Written task – Please lay out everything from the line containing "Given: Select the 订单管理 menu icon" down to the end of the data below as a JSON list of strings, one string per line, skipping blank lines and leaving out the pictures.

-- Start --

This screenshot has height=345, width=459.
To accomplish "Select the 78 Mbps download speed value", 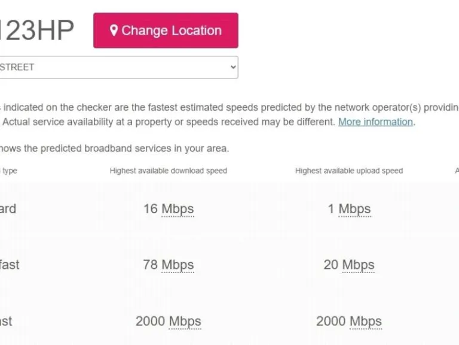I will coord(169,265).
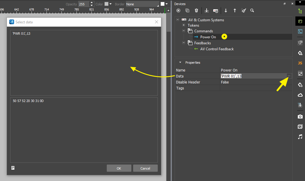305x181 pixels.
Task: Click the add device plus icon
Action: click(x=178, y=10)
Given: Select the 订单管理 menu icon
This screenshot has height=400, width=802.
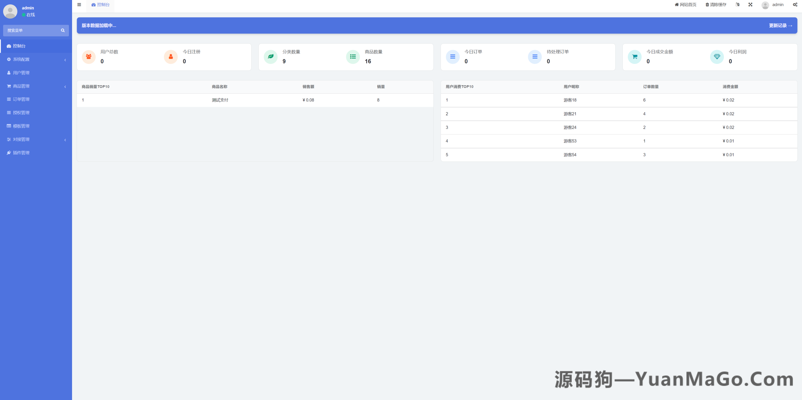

-- End --

Final result –
[
  "Given: Select the 订单管理 menu icon",
  "This screenshot has height=400, width=802."
]